Participants in the Clean Bin Project are getting creative minimizing their garbage

  • May. 29, 2013 12:00 p.m.

Kaity Brown

The participants in Wildsight’s Clean Bin Project are on Week 2 of the challenge to minimize the amount of waste that they are producing and the members are coming up with some creative ideas.

All of the members are composting their food so the garbage that they would have to hold on to is just things that can’t be recycled or composted.

“There are not a whole lot of rules to it,” said Skye McDougall, organizer for this year’s project. “We want them to hold on to all of their garbage at the end of the month and then we have some results of the total amount of garbage we’ve created.”

Participants are finding that some of the things that they took for granted, such as bubble gum and eating out, cause too many un-recyclable bi-products and so they have to make sacrifices.

“But now I am getting the hang of it, like I have a travel case in my car of little containers, so that if I do have anything left over — take out items or whatever — you should have something with you because you’re often tempted to use the Styrofoam container if you don’t have your own,” McDougall said.

Each of the eight Clean Bin participants set their own personal goals and their own pace, but some of them have gone beyond what was expected.

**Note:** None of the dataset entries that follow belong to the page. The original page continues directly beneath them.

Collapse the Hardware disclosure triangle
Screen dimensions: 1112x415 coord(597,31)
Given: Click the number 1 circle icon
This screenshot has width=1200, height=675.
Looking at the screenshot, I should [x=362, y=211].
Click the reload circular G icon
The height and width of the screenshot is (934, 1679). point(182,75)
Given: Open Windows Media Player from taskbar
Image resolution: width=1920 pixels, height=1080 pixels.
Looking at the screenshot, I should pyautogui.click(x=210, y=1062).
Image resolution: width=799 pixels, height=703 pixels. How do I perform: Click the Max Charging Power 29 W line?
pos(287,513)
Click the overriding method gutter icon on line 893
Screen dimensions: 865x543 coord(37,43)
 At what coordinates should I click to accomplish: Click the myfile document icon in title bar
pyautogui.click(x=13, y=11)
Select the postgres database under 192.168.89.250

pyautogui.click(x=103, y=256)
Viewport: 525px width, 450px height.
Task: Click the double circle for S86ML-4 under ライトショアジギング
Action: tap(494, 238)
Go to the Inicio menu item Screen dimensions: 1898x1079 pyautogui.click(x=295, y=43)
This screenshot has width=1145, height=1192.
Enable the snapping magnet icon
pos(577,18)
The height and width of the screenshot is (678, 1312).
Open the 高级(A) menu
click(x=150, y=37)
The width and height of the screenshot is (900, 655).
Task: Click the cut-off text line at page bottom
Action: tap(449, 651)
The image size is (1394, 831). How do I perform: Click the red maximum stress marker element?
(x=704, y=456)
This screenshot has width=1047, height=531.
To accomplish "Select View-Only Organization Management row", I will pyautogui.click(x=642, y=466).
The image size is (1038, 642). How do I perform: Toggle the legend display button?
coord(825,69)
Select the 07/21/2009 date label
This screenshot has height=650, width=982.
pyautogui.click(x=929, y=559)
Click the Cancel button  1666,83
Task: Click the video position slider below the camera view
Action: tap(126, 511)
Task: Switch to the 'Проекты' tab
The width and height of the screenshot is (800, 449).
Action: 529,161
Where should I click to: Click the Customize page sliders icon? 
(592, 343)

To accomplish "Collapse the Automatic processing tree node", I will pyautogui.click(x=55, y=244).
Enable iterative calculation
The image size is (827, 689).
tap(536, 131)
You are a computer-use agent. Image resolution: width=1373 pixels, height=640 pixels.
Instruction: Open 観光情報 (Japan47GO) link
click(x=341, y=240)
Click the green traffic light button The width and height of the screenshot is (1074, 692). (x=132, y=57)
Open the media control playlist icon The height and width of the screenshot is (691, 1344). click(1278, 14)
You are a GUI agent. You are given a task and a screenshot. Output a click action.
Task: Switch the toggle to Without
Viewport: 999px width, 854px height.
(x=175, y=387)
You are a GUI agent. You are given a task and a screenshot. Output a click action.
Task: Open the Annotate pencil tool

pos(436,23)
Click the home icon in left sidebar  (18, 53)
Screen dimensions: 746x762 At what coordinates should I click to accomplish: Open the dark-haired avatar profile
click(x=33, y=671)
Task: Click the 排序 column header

“Some that I have heard back from are taking it really to the extreme,”  McDougall said. “There is one girl who is composting her Q-tips and Kleenexes and stuff. So her bathroom garbage has been practically eliminated.”

The packaging that a lot of products come in is very challenging to work with as well. For example, how meat products are kept in Styrofoam trays wrapped in shrink wrap is one of the things that McDougall said is a big problem.

“A place like Rick’s Meats would be a good alternative. And then of course, hunting and fishing your own,” she said. “The packaging is crazy. Like, you can’t buy a cucumber that isn’t wrapped in plastic.”

Local farmers’ markets are a good source for those monitoring the amount of plastic packaging waste.

With the recycling aspect of the Clean Bin project, there is also the challenge of the limited recycling facilities that are available in Kimberley and Cranbrook area.

“Like our plastics. If it doesn’t have a one through six, we can’t recycle it,” McDougall said.

One of the group members has overcome that challenge by sending some of the recyclable items to her family members in Alberta because there are more resources there.

One of the strategies that the group has come up with is re-using items. For example one of the members got to the end of their coffee and had the foil lined bag left over, which couldn’t be recycled.

Upon consulting with the group, they suggested that she could use it for an arts craft or even refill the bag with coffee from a store that sells in bulk.

This is the first Clean Bin project in Cranbrook, inspired by the original Clean Bin Challenge put on by a couple in Vancouver.

“Grant and Jen, living together, had separate bins and they were just battling it out between each other on who could have the smallest bin in the end,” said McDougall.

They competed against each other for a year, during which time they were also not allowed to buy non-essential items.

The original Clean Bin project created a documentary of their experience which has inspired the Cranbrook group to create their own video, created by Jose Galbanez, about their own project.

The group hopes that people will see the problems that our throw-away society has created and that we have a lot of impact in what we send away to the landfills.